The initiative will also address challenges in the design, measurement and funding of quality improvement measures that prevent equitable access to high-quality child care. Roughly half of all infants and toddlers who require non-parent care are cared for in home-based settings. The majority of those young children are in family, friend and neighbor (FFN) care settings. FFN providers are typically legally exempt from licensure, and as a result are often overlooked in the design of and investments in quality standards and systems.
In addition, several state systems for monitoring and assessing quality in child care programs provide financial incentives for providers to attain certain measures of quality (also known as quality rating and improvement systems, or QRIS). However, those systems have not demonstrated a link between the currently included quality measures and improved child outcomes. More concerning, significant portions of home-based BIPOC (Black, Indigenous and People of Color) providers do not participate in QRIS. This means that QRIS currently fails to capture many forms of quality care and it does not reflect the input of all types of providers. At this pivotal moment for child care and early learning, the Future of Quality Child Care Initiative will play an important role in shaping quality rating systems as they evolve and change.

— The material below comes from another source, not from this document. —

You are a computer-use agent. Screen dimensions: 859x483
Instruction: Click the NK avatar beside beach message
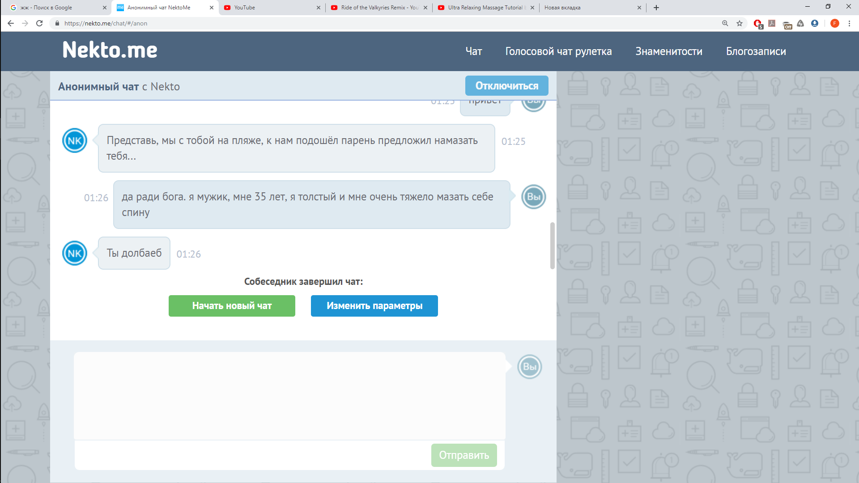(x=75, y=140)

“Research shows that children who attend high-quality early childhood programs have more positive long-term outcomes,” said Walter S. Gilliam, Ph.D., Professor of Child Psychiatry and Psychology at the Yale Child Study Center, Director of The Edward Zigler Center in Child Development and Social Policy at Yale School of Medicine, and member of CCAoA’s Board of Directors. “What’s truly special about this initiative is that it will include the voices of all types of providers, who are too often not included, and the voices or expressions of children, including infants and toddlers.”

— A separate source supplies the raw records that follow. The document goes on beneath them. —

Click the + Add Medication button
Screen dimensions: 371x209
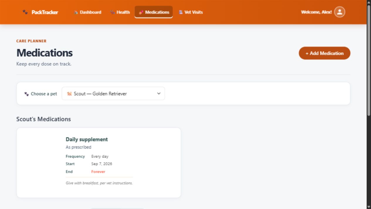click(324, 53)
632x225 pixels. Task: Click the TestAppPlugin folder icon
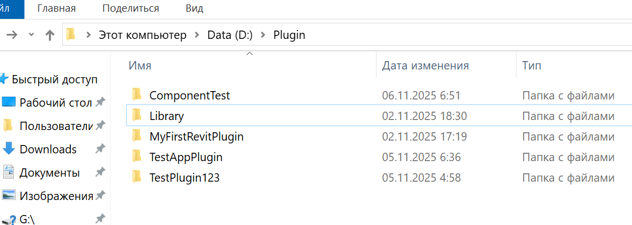[x=137, y=157]
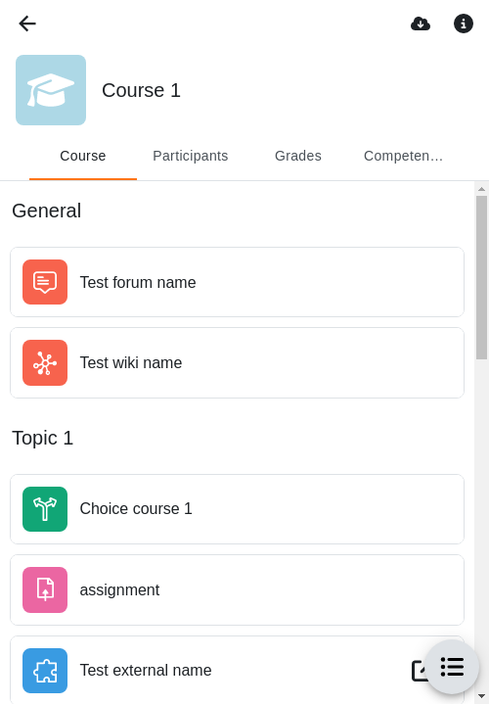Open the Competencies tab
Image resolution: width=489 pixels, height=705 pixels.
coord(403,156)
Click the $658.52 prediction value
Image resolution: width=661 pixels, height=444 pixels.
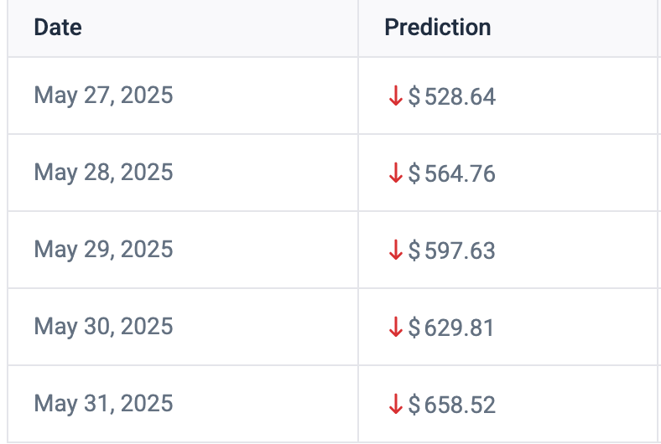pyautogui.click(x=451, y=405)
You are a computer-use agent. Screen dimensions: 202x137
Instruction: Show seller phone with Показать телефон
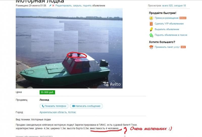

“Quality, at its heart, does not reside in paperwork or measurements, but is found in the relational experiences of children, families and teachers,” said Junlei Li, Ph.D., Senior Lecturer in Early Childhood Education and Co-Chair of the Human Development and Education Program at the Harvard Graduate School of Education and member of CCAoA’s Board of Directors. “Yet, the way we measure, document and improve quality has a real impact on the ways children are seen, families are heard and teachers are respected. As a field, we can commit ourselves to appreciate and understand the many ways of providing quality early childhood care and education – and the many different people and places that embody such quality.”